And regarding the Prism program, which the NSA has claimed authority to operate under the FISA Amendments Act of 2008, Granick and Sprigman say the NSA has reached out far beyond the already broad authority granted it.

The government knows that it regularly obtains Americans' protected communications. The Washington Post reported that Prism is designed to produce at least 51 percent confidence in a target's "foreignness" -- as John Oliver of "The Daily Show" put it, "a coin flip plus 1 percent." By turning a blind eye to the fact that 49-plus percent of the communications might be purely among Americans, the N.S.A. has intentionally acquired information it is not allowed to have, even under the terrifyingly broad auspices of the FISA Amendments Act.

How could vacuuming up Americans' communications conform with this legal limitation?

The answer again, they write: It doesn't. Though defended by National Security Director James Clapper, the experts quip that "if there's a law against torturing the English language," it's Clapper who should be in "real trouble."

Information supplied:
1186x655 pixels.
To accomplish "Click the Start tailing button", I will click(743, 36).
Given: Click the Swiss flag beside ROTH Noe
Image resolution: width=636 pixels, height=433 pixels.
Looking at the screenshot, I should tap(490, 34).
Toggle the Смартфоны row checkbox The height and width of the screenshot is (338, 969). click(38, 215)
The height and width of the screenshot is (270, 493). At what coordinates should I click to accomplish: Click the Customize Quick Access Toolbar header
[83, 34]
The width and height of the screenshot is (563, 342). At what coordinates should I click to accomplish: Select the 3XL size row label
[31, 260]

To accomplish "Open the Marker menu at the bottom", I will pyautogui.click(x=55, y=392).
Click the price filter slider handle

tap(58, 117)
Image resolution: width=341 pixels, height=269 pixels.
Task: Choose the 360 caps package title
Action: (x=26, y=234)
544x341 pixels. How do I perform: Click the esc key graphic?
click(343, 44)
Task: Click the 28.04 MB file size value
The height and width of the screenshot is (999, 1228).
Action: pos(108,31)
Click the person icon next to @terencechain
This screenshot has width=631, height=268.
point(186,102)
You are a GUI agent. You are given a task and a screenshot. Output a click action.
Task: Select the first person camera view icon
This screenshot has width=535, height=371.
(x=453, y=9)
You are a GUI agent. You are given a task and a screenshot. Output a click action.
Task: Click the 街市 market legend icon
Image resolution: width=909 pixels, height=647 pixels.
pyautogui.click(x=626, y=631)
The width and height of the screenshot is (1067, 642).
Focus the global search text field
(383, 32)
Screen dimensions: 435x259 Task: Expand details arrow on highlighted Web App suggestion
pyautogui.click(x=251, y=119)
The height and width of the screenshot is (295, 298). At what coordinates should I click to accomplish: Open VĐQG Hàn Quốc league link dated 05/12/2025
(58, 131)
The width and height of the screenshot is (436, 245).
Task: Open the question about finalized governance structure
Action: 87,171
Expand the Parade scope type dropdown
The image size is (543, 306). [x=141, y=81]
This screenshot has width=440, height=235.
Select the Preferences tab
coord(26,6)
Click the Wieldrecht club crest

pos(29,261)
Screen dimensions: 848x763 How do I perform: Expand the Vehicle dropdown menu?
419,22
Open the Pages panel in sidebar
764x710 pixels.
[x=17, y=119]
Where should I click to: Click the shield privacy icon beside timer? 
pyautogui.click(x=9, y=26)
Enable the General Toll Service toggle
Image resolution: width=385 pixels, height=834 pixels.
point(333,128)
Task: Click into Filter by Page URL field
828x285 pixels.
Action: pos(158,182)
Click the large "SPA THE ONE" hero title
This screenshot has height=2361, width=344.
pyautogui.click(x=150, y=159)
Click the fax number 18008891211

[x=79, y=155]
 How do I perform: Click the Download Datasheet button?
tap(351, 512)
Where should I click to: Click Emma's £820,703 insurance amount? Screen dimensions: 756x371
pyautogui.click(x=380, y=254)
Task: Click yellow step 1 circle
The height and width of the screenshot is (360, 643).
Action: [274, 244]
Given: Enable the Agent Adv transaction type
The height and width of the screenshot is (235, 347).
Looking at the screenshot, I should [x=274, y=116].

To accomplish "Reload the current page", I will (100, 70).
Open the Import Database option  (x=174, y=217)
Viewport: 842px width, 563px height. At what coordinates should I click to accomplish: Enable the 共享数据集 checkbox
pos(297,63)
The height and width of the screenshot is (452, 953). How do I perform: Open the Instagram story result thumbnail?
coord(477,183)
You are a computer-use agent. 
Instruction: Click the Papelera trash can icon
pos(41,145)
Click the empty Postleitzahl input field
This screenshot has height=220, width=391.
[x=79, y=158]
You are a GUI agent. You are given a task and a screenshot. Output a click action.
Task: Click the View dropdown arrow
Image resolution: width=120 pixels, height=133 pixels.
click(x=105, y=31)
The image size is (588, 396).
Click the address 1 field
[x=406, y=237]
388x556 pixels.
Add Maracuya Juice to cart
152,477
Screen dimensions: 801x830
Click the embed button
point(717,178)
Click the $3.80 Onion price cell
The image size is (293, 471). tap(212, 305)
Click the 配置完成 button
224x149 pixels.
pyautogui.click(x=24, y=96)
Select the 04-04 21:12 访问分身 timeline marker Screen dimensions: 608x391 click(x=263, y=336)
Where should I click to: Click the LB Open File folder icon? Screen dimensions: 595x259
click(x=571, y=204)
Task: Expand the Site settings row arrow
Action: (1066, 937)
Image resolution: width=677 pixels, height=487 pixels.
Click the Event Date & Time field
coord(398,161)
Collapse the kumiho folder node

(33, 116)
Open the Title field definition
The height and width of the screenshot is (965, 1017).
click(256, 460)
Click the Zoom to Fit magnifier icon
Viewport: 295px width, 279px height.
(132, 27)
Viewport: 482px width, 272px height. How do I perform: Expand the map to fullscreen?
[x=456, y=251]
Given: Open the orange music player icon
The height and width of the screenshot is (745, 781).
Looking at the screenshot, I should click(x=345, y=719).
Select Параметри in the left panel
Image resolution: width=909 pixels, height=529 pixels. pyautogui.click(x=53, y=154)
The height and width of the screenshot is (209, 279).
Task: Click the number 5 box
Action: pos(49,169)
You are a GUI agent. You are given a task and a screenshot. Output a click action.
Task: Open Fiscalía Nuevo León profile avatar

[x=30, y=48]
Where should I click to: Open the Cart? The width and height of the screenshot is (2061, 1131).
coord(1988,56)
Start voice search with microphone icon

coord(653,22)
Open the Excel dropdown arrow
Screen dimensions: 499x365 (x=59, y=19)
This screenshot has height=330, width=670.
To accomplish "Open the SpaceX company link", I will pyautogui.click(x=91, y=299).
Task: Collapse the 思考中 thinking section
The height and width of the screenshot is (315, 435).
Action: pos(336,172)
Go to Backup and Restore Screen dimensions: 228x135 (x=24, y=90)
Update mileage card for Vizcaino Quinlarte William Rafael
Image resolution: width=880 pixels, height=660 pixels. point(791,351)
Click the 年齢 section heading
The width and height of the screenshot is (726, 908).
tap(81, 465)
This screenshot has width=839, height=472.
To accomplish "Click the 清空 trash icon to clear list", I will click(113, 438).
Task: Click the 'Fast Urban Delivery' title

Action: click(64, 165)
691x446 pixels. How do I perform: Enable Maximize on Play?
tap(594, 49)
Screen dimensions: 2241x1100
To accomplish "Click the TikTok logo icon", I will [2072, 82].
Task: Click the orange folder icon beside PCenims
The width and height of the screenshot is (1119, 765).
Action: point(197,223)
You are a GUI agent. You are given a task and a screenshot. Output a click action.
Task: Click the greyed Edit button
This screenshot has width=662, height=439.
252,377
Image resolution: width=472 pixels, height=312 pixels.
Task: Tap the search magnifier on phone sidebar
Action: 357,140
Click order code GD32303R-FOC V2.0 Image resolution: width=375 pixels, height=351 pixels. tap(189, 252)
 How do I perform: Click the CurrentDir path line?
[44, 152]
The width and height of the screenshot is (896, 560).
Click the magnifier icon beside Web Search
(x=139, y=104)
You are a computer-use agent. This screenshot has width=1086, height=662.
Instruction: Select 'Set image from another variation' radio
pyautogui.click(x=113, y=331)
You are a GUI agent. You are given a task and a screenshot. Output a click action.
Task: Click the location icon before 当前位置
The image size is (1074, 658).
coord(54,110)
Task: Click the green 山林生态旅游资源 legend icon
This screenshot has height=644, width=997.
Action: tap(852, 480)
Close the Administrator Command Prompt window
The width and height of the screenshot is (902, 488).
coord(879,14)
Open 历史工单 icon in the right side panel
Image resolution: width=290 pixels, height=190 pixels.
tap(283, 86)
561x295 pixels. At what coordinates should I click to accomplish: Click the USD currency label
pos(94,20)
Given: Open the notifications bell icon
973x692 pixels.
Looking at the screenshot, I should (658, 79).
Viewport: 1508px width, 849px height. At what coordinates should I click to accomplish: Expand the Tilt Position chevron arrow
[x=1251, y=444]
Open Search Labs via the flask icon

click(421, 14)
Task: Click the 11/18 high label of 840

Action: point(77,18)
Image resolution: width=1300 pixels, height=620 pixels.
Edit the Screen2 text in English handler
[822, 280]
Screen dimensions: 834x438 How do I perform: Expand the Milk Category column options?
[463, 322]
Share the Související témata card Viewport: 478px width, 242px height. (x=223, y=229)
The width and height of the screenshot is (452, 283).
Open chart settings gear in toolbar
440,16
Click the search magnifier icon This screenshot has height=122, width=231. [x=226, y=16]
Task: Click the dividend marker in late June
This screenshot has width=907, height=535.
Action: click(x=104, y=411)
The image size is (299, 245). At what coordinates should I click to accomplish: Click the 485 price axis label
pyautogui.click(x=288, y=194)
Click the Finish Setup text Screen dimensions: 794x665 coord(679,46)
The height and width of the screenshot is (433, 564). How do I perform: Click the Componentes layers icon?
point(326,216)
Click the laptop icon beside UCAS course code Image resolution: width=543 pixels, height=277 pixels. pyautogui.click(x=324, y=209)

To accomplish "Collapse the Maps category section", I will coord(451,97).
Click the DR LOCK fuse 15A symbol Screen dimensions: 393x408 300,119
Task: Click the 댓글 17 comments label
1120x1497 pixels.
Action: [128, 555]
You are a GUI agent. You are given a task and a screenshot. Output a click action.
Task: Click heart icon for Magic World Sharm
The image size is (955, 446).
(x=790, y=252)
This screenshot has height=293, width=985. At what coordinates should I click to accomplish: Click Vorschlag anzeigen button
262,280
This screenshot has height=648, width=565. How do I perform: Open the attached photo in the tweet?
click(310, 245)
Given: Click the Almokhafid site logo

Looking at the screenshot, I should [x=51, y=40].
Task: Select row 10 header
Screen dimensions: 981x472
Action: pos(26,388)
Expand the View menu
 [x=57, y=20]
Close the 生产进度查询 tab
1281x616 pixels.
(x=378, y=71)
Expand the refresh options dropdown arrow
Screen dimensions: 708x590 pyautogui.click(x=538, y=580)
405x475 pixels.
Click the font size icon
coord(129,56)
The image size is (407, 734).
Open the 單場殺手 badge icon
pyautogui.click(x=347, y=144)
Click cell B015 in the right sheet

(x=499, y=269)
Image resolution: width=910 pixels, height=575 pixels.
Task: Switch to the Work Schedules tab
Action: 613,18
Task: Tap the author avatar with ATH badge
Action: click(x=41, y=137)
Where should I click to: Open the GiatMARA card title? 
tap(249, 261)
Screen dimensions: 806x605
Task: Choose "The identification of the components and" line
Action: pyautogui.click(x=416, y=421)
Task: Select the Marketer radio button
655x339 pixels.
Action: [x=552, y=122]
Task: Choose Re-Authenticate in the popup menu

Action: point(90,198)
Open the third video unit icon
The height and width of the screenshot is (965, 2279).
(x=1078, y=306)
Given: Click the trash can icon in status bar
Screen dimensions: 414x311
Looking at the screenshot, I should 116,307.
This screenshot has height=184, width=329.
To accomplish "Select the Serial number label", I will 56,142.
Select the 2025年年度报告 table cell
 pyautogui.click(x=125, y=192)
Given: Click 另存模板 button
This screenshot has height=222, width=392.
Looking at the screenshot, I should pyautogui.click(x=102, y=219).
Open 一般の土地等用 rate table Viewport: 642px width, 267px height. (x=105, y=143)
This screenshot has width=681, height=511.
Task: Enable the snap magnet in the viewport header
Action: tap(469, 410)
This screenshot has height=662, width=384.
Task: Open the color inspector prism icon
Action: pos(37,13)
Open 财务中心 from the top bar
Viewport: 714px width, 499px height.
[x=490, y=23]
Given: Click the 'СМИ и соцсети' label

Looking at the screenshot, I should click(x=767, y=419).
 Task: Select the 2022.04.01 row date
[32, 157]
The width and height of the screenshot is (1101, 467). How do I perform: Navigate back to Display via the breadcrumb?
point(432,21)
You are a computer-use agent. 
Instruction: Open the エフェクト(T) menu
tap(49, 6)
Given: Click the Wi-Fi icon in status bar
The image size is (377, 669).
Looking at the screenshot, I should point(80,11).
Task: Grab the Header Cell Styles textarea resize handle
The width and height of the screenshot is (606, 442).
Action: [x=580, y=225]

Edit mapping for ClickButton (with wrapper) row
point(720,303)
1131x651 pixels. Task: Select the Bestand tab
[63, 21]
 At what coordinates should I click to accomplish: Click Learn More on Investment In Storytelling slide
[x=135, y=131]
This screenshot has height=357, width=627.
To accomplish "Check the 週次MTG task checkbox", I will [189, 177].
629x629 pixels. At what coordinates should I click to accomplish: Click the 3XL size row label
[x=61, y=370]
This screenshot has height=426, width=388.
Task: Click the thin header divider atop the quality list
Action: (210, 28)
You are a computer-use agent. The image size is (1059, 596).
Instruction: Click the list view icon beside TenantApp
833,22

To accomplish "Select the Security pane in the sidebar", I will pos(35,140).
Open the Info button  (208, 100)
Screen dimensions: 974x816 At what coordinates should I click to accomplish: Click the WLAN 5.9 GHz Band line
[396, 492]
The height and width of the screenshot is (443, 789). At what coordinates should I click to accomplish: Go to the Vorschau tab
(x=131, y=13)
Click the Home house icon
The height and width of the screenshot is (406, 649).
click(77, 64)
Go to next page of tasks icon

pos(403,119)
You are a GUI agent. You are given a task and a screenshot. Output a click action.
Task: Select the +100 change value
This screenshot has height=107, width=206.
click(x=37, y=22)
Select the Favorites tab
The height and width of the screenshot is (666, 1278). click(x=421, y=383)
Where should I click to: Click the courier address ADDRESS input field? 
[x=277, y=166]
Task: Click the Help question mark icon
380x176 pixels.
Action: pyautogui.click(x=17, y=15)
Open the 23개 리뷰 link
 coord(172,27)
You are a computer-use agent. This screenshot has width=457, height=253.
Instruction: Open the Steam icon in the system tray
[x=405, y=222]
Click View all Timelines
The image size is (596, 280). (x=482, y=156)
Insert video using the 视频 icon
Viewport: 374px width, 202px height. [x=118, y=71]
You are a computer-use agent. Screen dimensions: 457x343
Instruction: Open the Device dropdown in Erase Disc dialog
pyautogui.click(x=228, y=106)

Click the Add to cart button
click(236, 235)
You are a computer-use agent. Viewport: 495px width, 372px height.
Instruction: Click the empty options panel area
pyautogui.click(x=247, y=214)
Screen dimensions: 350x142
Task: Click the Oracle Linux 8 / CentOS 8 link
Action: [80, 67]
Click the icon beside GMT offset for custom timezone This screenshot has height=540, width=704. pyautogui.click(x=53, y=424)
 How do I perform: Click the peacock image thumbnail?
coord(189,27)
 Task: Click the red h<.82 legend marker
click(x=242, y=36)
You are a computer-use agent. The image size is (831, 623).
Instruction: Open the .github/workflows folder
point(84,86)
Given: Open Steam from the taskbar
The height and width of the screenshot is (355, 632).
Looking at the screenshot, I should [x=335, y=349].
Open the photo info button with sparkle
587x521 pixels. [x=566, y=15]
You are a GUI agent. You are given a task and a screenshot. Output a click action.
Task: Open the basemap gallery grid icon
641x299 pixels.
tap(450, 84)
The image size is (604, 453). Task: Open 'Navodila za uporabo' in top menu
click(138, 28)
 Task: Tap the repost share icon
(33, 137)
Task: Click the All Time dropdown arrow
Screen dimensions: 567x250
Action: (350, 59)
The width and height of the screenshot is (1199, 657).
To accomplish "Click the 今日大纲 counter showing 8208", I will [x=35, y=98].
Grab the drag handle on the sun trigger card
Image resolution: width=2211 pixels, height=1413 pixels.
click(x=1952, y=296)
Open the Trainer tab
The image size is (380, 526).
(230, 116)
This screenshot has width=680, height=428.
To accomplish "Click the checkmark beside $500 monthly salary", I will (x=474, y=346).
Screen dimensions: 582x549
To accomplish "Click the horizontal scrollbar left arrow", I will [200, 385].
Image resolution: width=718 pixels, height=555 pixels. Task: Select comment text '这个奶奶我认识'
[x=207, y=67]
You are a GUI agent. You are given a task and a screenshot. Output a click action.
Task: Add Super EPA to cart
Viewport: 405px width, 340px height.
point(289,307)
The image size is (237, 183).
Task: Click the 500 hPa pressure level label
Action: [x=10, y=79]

Problem details:
Continue the passage on the NSA's Prism program and the FISA Amendments Act from its last sentence.

Task response:
And what's worse, writesThe Nation's Jonathan Schell, is that what Americans until recently assumed unthinkable has now become commonplace:

The first thing to note about these data is that a mere generation ago, they did not exist. They are a new power in our midst, flowing from new technology, waiting to be picked up; and power, as always, creates temptation, especially for the already powerful. Our cellphones track our whereabouts. Our communications pass through centralized servers and are saved and kept for a potential eternity in storage banks, from which they can be recovered and examined. Our purchases and contacts and illnesses and entertainments are tracked and agglomerated. If we are arrested, even our DNA can be taken and stored by the state. Today, alongside each one of us, there exists a second, electronic self, created in part by us, in part by others. This other self has become de facto public property, owned chiefly by immense data-crunching corporations, which use it for commercial purposes. Now government is reaching its hand into those corporations for its own purposes, creating a brand-new domain of the state-corporate complex.

Surveillance of people on this scale turns basic liberties--above all the Fourth Amendment, which protects citizens against unreasonable search and seizure--into a dead letter. Government officials, it is true, assure us that they will never pull the edges of the net tight. They tell us that although they could know everything about us, they won't decide to. They'll let the information sit unexamined in the electronic vaults. But history, whether of our country or others, teaches that only a fool would place faith in such assurances. What one president refrains from doing the next will do; what is left undone in peacetime is done when a crisis comes.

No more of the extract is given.